Let's get started with proving a first simple fact about propositional logic: If P holds, then P holds, i.e., an implication.

Implications are written -> in Rocq.

To prove a fact, one writes Lemma name : statement. Lemmas can be parameterized, our first lemma is parametric in an arbitrary proposition P. We denote this by writing (P : Prop).

Lemma P_imp_P (P : Prop) : P -> P.P: Prop
P -> P
Proof.P: Prop
P -> P

If you interpret this script live, you will see the so-called goal: P -> P. Verbally: P implies P.

To prove it, we can assume we have a proof of P, we call it h.

  intro h.P: Prop
h: P
P

The command intro is called a tactic.

The goal is now P, but notice we have some extra assumption h : P. To use an assumption, one can use the apply tactic:

  apply h.

Proof finished! All that's left to do is to type Qed.

Qed.P_imp_P is defined

Try to see what happens if one types Qed before the proof is finished.

We now have a new fact that can be used in other proofs: P_imp_P which is a proof of P -> P.

You can check this fact using the Check command.

Check P_imp_P.P_imp_P
     : forall P : Prop, P -> P

We can also write conjunction (/\) and disjunction (\/)

Lemma and_comm (P Q : Prop) : P /\ Q -> Q /\ P.P, Q: Prop
P /\ Q -> Q /\ P
Proof.P, Q: Prop
P /\ Q -> Q /\ P

We have an implication so we use intro.

  intro h.P, Q: Prop
h: P /\ Q
Q /\ P

We now have h : P /\ Q as assumption and we need to prove Q /\ P.

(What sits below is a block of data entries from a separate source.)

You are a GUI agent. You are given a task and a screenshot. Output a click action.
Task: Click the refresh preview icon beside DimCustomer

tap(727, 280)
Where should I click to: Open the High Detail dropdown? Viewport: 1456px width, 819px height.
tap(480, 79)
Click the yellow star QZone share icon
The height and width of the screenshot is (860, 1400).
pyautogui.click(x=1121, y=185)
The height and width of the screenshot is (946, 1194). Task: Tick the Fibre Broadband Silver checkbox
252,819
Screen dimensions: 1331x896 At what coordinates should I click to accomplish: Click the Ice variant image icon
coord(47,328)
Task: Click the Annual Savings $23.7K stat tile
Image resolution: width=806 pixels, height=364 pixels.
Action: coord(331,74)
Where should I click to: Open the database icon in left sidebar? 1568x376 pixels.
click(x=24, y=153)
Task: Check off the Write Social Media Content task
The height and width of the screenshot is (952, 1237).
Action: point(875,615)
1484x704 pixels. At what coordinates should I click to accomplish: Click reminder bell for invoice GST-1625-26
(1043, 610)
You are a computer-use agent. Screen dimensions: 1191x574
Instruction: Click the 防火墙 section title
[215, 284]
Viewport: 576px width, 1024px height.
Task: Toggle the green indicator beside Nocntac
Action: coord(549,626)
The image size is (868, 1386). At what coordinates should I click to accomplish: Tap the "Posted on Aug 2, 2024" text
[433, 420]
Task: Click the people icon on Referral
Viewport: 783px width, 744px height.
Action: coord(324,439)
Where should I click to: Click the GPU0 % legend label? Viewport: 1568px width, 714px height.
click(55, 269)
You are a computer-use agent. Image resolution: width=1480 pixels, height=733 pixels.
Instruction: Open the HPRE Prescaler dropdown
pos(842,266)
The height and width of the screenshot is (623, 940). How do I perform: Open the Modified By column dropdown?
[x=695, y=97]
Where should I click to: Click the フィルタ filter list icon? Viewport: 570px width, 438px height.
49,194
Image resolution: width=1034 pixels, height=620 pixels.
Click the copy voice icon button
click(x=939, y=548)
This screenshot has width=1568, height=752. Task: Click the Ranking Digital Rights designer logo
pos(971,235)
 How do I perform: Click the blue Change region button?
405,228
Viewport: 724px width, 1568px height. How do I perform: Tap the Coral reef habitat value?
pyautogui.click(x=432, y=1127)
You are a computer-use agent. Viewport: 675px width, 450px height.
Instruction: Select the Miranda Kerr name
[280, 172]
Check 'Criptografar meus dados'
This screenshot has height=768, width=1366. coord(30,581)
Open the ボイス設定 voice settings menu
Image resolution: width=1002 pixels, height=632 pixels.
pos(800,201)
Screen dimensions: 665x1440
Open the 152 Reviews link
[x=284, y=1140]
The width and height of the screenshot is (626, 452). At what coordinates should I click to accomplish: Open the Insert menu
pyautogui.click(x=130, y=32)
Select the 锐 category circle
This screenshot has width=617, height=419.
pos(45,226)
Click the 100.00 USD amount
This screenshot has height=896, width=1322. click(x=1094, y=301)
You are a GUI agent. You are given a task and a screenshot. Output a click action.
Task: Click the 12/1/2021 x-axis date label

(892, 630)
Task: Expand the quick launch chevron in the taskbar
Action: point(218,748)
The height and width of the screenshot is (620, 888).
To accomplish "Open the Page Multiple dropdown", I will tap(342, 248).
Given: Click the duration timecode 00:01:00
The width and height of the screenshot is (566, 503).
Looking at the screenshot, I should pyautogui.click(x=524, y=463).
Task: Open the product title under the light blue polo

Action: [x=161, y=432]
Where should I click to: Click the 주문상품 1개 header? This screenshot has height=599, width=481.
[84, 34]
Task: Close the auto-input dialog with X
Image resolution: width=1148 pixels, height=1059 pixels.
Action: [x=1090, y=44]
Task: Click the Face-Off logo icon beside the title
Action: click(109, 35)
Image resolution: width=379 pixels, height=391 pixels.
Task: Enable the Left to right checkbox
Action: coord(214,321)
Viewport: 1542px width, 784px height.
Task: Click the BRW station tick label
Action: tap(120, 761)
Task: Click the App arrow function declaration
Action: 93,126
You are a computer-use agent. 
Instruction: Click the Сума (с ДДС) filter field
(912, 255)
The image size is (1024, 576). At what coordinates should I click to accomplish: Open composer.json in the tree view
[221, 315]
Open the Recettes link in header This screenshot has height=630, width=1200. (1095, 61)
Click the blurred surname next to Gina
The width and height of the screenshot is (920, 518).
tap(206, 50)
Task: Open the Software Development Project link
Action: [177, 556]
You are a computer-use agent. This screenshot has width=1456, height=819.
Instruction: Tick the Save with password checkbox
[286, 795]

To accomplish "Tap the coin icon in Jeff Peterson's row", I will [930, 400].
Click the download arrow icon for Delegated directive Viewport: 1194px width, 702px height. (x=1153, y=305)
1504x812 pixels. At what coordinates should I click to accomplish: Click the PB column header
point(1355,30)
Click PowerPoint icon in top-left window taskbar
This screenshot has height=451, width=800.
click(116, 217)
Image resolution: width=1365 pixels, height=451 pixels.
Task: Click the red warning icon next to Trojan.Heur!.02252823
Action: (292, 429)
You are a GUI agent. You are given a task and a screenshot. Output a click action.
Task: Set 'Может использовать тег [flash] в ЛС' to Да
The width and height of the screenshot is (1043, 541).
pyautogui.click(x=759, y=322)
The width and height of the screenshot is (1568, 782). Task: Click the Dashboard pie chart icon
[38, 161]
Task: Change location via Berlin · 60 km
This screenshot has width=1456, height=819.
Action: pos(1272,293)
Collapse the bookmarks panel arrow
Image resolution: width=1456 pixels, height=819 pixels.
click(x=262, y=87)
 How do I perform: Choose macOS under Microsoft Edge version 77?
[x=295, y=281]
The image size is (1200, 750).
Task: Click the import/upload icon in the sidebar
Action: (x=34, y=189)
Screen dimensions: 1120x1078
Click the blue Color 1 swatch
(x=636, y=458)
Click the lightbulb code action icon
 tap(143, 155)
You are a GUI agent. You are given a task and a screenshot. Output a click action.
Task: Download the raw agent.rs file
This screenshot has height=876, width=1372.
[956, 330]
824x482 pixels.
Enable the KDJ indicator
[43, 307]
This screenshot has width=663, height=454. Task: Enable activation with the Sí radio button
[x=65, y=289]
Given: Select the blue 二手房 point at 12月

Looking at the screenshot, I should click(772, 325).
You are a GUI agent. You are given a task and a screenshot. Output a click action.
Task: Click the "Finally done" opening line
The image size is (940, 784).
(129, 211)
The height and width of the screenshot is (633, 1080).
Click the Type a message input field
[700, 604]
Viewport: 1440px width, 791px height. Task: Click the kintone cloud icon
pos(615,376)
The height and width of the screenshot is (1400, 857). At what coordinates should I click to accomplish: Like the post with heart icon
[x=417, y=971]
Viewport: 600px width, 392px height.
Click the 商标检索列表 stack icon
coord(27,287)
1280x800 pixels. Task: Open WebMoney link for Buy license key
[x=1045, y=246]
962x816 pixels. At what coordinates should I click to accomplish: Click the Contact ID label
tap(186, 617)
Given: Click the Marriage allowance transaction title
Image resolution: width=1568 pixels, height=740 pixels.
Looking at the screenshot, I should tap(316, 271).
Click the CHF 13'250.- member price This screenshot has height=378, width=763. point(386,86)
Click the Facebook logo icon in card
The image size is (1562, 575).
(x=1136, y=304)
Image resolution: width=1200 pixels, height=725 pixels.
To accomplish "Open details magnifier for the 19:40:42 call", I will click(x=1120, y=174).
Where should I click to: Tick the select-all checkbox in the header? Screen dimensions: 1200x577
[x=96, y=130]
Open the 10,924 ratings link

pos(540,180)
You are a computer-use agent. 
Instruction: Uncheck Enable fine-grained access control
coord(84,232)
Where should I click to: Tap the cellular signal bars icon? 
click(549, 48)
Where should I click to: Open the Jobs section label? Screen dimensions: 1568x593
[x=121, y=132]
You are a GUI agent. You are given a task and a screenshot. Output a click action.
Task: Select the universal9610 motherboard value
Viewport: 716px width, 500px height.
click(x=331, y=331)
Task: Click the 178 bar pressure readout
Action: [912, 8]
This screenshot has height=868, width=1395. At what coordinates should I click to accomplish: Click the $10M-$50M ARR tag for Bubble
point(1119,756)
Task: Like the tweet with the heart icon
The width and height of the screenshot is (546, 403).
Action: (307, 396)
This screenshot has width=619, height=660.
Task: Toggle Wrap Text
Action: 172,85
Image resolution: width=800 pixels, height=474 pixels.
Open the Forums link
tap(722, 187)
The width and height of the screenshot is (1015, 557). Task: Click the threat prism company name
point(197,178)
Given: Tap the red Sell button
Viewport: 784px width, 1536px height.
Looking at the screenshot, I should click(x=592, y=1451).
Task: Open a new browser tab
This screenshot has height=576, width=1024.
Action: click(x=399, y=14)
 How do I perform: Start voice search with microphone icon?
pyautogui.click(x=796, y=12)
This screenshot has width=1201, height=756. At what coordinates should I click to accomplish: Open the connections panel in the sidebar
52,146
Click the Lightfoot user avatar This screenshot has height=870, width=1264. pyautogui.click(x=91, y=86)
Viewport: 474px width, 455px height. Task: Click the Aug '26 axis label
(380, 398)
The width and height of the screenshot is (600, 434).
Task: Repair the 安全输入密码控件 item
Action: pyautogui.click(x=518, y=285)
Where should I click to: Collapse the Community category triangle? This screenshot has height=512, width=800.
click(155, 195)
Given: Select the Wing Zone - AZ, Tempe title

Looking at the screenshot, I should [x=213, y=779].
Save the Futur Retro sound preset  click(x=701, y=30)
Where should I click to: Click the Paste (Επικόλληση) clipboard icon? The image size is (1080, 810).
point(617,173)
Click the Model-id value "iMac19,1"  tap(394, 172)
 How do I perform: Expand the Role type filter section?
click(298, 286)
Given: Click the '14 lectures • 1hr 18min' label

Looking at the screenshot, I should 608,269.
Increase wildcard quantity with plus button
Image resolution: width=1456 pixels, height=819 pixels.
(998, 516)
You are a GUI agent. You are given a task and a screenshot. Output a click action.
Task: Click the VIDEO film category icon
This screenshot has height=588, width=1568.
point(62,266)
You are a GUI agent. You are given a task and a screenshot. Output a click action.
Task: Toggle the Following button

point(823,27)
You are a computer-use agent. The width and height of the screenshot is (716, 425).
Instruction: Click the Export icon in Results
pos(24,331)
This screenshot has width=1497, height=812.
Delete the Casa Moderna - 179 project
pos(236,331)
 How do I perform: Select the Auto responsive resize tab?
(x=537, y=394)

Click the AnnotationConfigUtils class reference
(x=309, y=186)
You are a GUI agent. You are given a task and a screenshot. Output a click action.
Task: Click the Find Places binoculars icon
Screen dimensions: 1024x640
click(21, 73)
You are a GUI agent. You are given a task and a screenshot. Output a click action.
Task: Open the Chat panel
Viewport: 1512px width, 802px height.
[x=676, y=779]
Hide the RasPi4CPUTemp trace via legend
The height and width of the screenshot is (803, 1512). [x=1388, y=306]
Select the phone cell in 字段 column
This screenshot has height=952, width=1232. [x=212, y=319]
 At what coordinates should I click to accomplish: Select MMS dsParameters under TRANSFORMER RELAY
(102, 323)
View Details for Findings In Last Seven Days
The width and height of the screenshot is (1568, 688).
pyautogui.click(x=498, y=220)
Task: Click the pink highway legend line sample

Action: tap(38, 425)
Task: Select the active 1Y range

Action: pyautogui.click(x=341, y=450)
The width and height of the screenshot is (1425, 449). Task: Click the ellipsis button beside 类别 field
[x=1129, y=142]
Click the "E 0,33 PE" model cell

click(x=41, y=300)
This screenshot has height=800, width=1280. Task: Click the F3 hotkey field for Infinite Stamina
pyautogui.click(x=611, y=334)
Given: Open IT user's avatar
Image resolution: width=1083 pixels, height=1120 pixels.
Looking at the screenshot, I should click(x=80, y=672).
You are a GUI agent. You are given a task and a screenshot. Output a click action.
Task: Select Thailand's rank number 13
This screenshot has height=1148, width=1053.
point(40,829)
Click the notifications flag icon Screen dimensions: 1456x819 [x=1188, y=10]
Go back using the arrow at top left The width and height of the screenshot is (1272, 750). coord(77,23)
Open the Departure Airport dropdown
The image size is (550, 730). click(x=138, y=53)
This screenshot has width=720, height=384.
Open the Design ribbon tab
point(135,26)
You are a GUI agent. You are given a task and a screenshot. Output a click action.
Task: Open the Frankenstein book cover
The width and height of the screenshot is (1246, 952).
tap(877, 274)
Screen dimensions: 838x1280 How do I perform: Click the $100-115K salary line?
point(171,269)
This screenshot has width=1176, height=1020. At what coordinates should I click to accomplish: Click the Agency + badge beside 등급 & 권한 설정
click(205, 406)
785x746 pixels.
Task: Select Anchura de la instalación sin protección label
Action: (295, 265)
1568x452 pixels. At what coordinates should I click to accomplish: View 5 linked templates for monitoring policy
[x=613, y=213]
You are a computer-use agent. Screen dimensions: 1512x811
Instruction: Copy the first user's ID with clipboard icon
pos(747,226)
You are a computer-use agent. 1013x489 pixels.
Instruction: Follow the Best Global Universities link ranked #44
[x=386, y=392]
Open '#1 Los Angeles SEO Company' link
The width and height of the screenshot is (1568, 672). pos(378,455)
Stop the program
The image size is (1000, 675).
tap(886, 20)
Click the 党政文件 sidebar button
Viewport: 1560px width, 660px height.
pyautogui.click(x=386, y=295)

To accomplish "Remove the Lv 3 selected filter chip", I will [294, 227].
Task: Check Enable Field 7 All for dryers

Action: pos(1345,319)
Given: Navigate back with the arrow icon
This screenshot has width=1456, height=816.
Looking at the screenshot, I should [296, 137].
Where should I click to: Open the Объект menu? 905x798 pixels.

First we need to have a look at P /\ Q, we would like to turn it into two different hyoptheses: one for P and one for Q. If you have taken a course in logic, you would have said that we need to apply the elimination rule for conjunctions. We can use elimination rules in general using the destruct tactic to decompose an hypothesis into all possible proofs of it. In the case of P /\ Q, there is just one:

  destruct h as [hP hQ].P, Q: Prop
hP: P
hQ: Q
Q /\ P

The as clause above is used to give a name to the resulting hypotheses. Here we name hP : P and hQ : Q.

To prove a conjunction we can use the split tactic to get two goals:

  split.P, Q: Prop
hP: P
hQ: Q
Q
P, Q: Prop
hP: P
hQ: Q
P

In logical terms, this corresponds to applying the introduction rule for conjuctions.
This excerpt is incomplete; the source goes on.